### Texte
En fondant, voici dix-huit ans, le Slow Food, célèbre mouvement du bien-manger, l’Italien Carlo Petrini a aussi créé une dynamique nouvelle dans cette très belle région piémontaise des Langhe. Bons vins et plats de tradition sont ici au rendez-vous. A découvrir au moment où le Salone del Gusto de Turin invite à sa table tous les gourmets de la Terre.

Recettes en page 62.

Carnet d’adresses en page 98.

A la différence de la Toscane ou de la Sicile, on ne visite pas le Piémont pour un patrimoine architectural et artistique exceptionnel. Avec Turin pour capitale, cette région d’Italie séduit par son art consommé du bien-manger. Les gourmets y sont attirés par des produits û comme la truffe blanche, à Alba û qui évoquent les grands festins. Barolo et Barbaresco, qui ont donné leur nom à deux appellations vineuses prestigieuses, sont, elles, considérées comme les perles des Langhe, une magnifique zone de collines que l’on peut totalement embrasser du regard depuis le point de vue aménagé sur la petite place du village de La Morra. Chemin faisant, parmi les vignes, on trouve aussi quantité de champs de noisetiers, cultivés, entre autres, pour préparer le fameux gianduja, mélange à base de noisettes et de chocolat. Interprété de manière industrielle, il a donné naissance au Nutella. Mais d’autres productions traditionnelles locales encore ont été valorisées. C’est à Asti, terre d’origine d’un poivron jaune réputé, le quadrato, que s’est développée la marque Saclà, aujourd’hui célèbre pour ses conserves de la Méditerranée et ses sauces pour pâtes. Quant au Moscato d’Asti, il compte aussi ses fans aux quatre coins du monde.

A Costigliole d’Asti, l’Institut international d’art culinaire italien (ICIF) accueille des sessions de 30 étudiants du monde entier, dont la moitié est composée de… Japonais. Mais la vraie révolution gourmande se passe à une des extrémités des Langhe, à Pollenzo, où ont été accueillis, au début de ce mois d’octobre, les premiers étudiants de l’Université des Sciences gastronomiques. Née à l’initiative de Carlo Petrini, le père du mouvement Slow Food, cette toute nouvelle institution est installée dans les anciennes et imposantes dépendances d’un palais des rois de Savoie, où elle cohabite avec un hôtel de charme d’une cinquantaine de chambres, une banque des vins du Piémont et d’Italie et un restaurant étoilé, le célèbre Da Guido. Située dans la campagne proche de Brà, où Slow Food a son siège, l’Université des Sciences gastronomiques est considérée comme une consécration pour les fondateurs du mouvement.

### Données enregistrées
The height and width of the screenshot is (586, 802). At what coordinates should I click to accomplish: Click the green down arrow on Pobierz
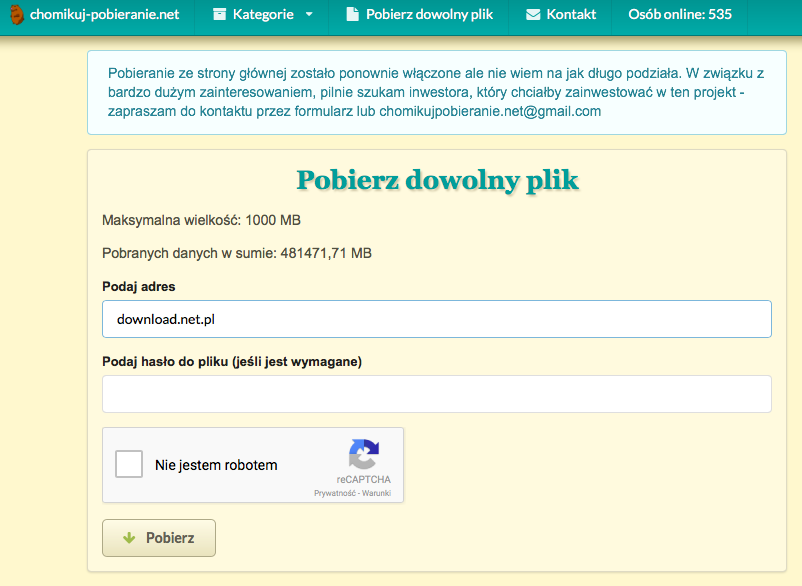(x=129, y=538)
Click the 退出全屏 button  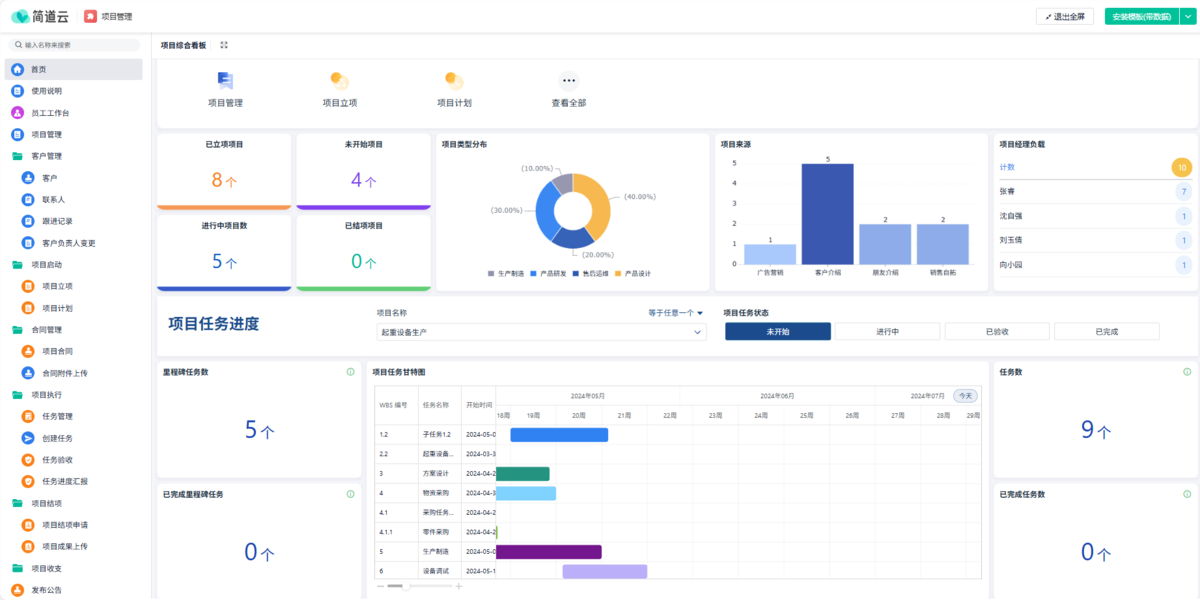[1065, 17]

### Objectif énoncé 1
Selon le texte sur le Piémont gourmand, depuis quel village peut-on embrasser du regard l'ensemble des collines des Langhe ?
### Objectif énoncé 2
Rédigez la suite du texte consacré à la gastronomie du Piémont, à partir de sa dernière phrase.
Ce matériau enregistré est indépendant du texte.

### Résultat obtenu 1
Depuis La Morra, grâce au point de vue aménagé sur la petite place du village.

### Résultat obtenu 2
Une éducation au goût

En 1986, le premier MacDo ouvre ses portes à Rome. Des sympathisants de la gauche italienne, déjà actifs dans la défense de la qualité, de la nourriture ripostent en baptisant leur petit groupe Slow Food.  » Slow Food est né comme une affirmation du droit au plaisir, explique Carlo Petrini. Un plaisir qui n’est pas la ripaille ou l’abondance. Mais la mesure.  » Pour assurer les moyens de sa politique, Slow Food multiplie les initiatives. Une maison d’édition publie en six langues le magazine  » Slow  » (remarquable par son contenu) et quantité de livres, surtout des guides invitant au voyage gastronomique ou à la découverte de recettes de terroir. Parmi les best-sellers annuels ?  » Le Vini d’Italia  » et le  » Osterie d’Italia « , consacrés respectivement aux meilleurs vins et auberges traditionnelles de la Péninsule.

Slow Food propose aussi plusieurs grands événements, comme le salon Cheese organisé tous les deux ans dans les rues de Brà et, surtout, l’incontournable Salone del Gusto dont la cinquième édition se déroule jusqu’au 25 octobre, à Turin. L’originalité de ces deux salons réside dans l’organisation de laboratoires du goût, des séances payantes de dégustation commentées par des experts.

Cette éducation au goût, cette démonstration de la qualité des aliments, a sans doute été la motivation essentielle de l’ouverture par Slow Food de deux restaurants : l’Osteria dell’Arco à Alba et Boccondivino à Brà. Situé au siège même de l’association, Boccondivino fait office à l’heure du déjeuner de cantine pour les employés qui peuvent y trouver des plats très démocratiques, à l’image de toute la carte. Saucisses crues de veau, bagna cauda, veau au thon, tagliatelle, agnolotti, lapin au vin d’Arneis… sont proposés dans la plus grande simplicité. Vous vous y régalez pour une addition de 25 à 30 euros (sans les vins). La cave maison est très bien fournie. Mais les meilleures bouteilles sont disponibles au restaurant l’Arco. En effet, la ville d’Alba attirant plus d’étrangers, ceux-ci s’offrent des bouteilles prestigieuses des grands de la région comme celles du mythique Angelo Gaja.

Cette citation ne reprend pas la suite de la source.